たとえば,患者から「総コレステロールとは何ですか?」と尋ねられたら,「総コレステロールの中には,動脈硬化を促進する悪玉コレステロールと動脈硬化を防ぐ善玉コレステロールの2種類があります(実際にはリポ蛋白ですが)。この2種類を合わせたのが,総コレステロールです」と検査結果に基づいて説明するのがわかりやすいようです。さらに,「LDLコレステロールが高いのでどうしたらよいですか?」と尋ねられた場合に,筆者は肝臓→VLDL→IDL→LDLとLDL受容体を示す簡単なイラストを描いて,肝臓でコレステロールをつくらないためには減量,節酒,血糖管理が重要だと説明しています(図1)。そして,リポ蛋白リパーゼを活性化するには運動をすること,LDL受容体活性の働きを高めるためには飽和脂肪酸を摂りすぎないことが大切だと説明しています。
(2)LDL,HDLとコレステロール
LDL-Cとは,LDLに含まれるコレステロールのことです。つまり,「LDL≠LDL-C」です。
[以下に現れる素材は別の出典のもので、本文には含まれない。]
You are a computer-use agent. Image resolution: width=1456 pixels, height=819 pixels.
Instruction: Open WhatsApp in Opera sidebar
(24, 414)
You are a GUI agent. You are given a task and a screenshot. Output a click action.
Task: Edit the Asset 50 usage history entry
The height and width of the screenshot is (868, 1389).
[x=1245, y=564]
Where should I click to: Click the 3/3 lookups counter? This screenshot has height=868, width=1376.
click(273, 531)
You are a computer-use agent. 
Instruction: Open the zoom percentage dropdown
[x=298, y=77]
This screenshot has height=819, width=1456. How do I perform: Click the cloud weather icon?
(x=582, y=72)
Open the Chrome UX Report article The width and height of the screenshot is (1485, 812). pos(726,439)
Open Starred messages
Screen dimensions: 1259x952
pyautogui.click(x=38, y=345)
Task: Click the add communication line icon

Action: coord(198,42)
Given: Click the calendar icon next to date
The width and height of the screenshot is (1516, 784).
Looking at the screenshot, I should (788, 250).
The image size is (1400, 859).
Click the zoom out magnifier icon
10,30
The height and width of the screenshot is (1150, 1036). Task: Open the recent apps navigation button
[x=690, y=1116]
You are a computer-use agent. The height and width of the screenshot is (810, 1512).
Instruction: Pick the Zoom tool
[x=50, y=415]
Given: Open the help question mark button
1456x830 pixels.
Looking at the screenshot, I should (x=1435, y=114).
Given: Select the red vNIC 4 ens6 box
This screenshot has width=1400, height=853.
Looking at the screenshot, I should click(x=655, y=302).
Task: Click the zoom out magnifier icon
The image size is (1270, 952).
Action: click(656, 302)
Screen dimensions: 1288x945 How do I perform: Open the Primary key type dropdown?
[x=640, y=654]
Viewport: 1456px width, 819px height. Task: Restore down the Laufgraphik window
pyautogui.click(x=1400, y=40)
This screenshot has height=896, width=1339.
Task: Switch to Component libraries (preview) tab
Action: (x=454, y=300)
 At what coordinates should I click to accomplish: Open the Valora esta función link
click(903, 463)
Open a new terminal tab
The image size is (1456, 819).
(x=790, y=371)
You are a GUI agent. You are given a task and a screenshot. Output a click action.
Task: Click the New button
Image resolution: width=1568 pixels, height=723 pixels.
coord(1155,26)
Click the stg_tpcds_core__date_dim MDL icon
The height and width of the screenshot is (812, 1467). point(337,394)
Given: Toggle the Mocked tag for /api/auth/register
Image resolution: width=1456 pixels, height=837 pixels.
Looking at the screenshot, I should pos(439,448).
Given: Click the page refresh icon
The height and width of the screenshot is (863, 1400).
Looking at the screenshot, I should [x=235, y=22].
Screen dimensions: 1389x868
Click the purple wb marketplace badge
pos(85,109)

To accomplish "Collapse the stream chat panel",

現在のところ健康診断や医療機関で,VLDL,IDL,LDL,HDLなどのリポ蛋白を測定するのは一般的ではありません。また,総コレステロール,HDL-C,中性脂肪などの測定系は安定しており,疫学的なデータも充実しています。そのため,コレステロールが管理目標値として用いられています。筆者は電子カルテに記載する際には,LDLではなく,LDL-Cと記載するように心がけています。

【参考】


坂根直樹:Nutrition Care. 2015;秋季増刊(4):79-85.